WORK ITEM:
Your answer is to be every line of the material that includes the string "agent".

EXTRACTED MATERIAL:

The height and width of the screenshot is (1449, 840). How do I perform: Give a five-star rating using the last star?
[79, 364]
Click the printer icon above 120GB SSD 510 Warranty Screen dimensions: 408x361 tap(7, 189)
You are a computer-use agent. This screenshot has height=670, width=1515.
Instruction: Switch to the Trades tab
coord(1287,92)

--

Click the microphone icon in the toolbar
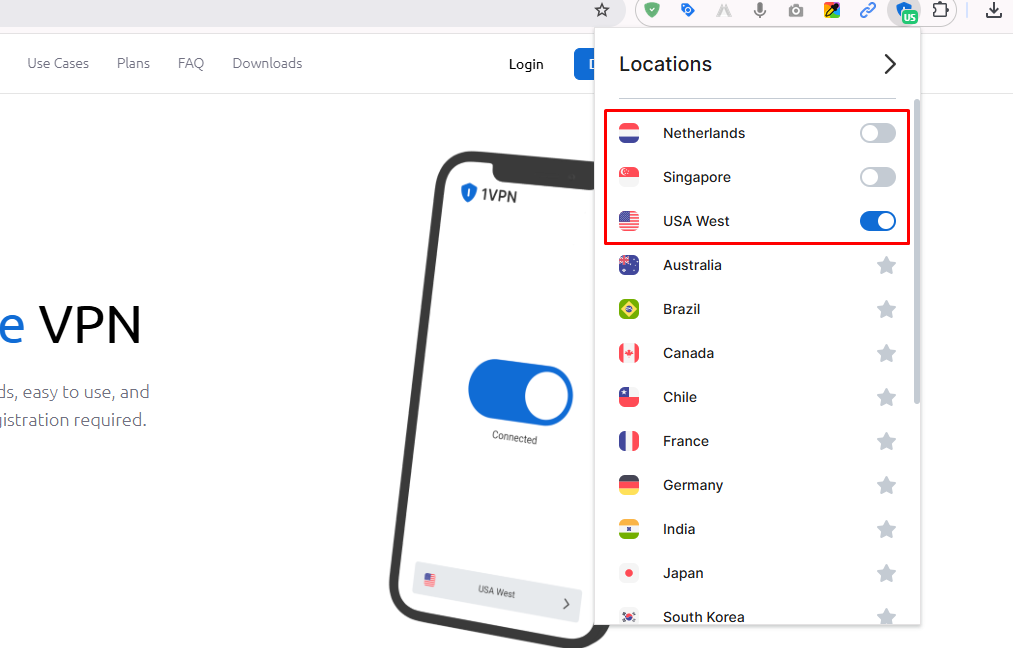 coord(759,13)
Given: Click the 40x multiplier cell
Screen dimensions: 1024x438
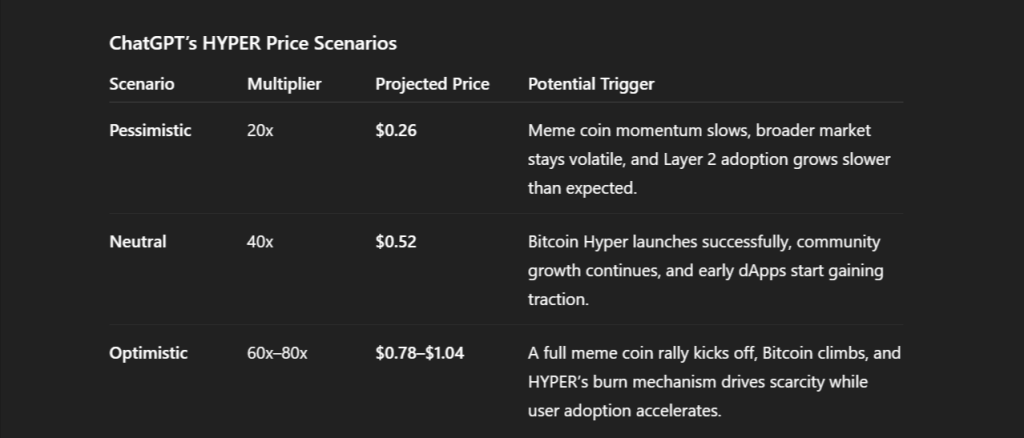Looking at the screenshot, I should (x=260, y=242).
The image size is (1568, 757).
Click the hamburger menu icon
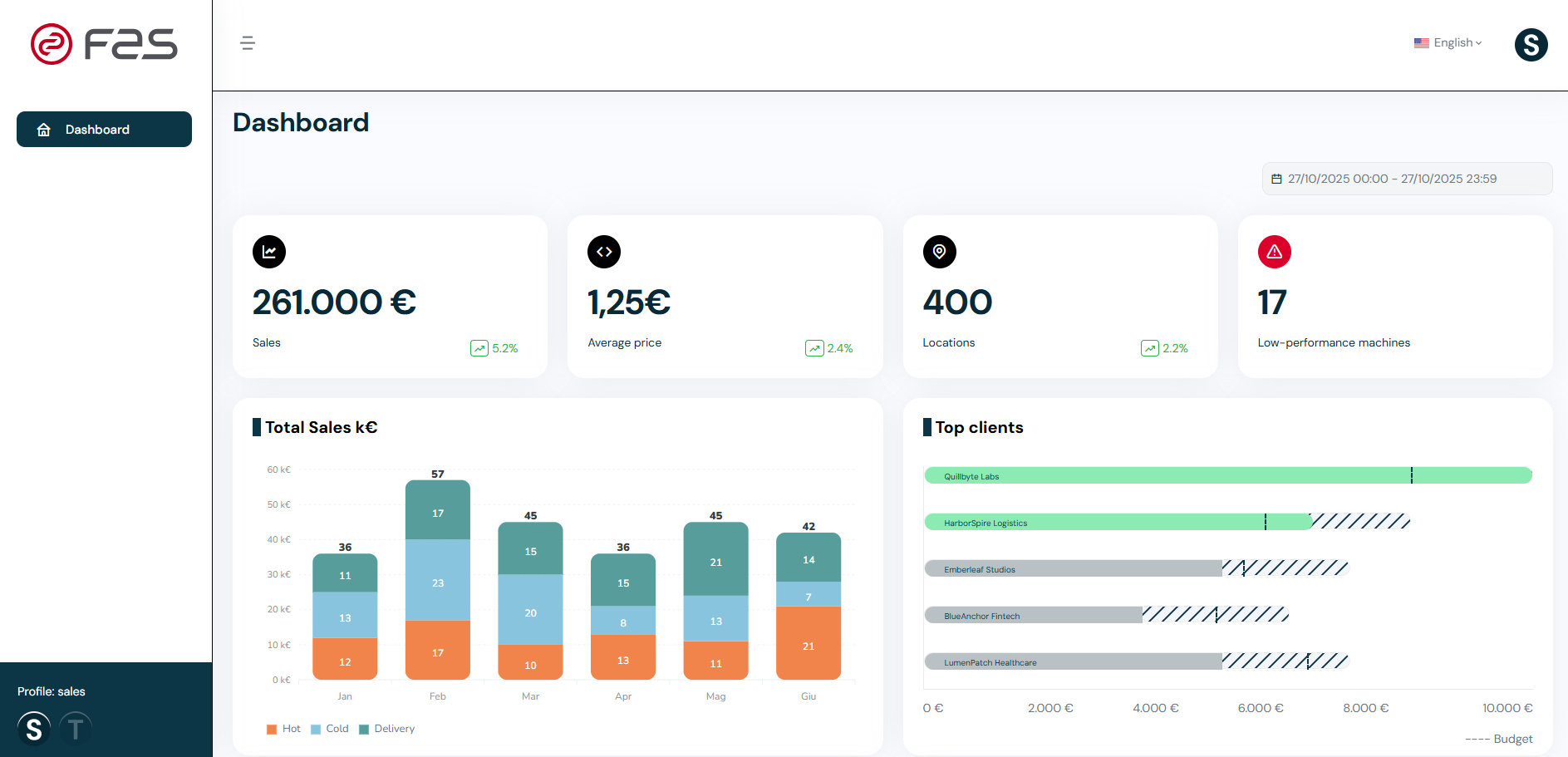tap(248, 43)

--

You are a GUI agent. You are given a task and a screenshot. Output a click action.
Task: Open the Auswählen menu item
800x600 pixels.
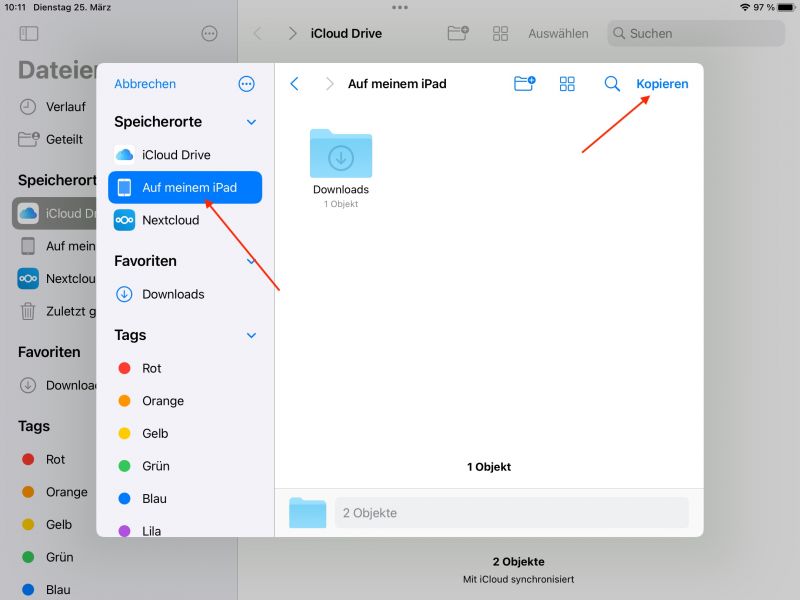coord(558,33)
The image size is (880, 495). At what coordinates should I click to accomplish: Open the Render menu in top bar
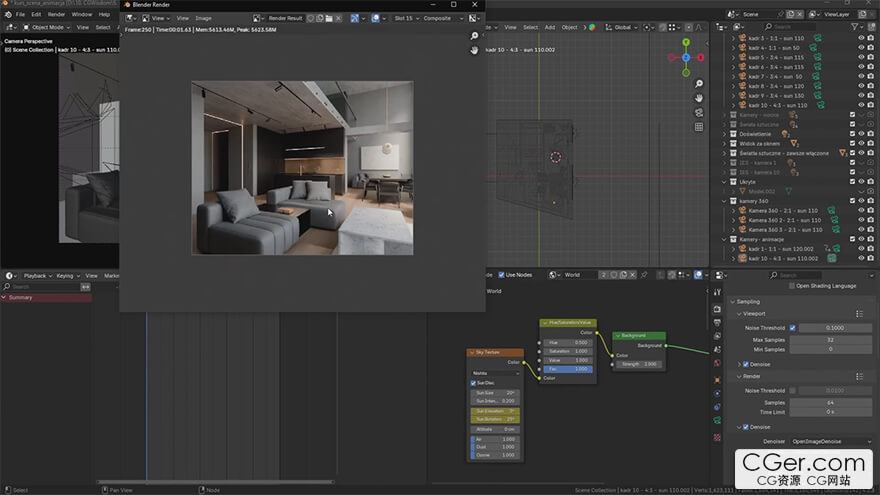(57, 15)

COMPLETED EXERCISE:
You are a computer-use agent. This screenshot has height=670, width=1515.
You are a GUI agent. You are given a task and a screenshot. Output a click action.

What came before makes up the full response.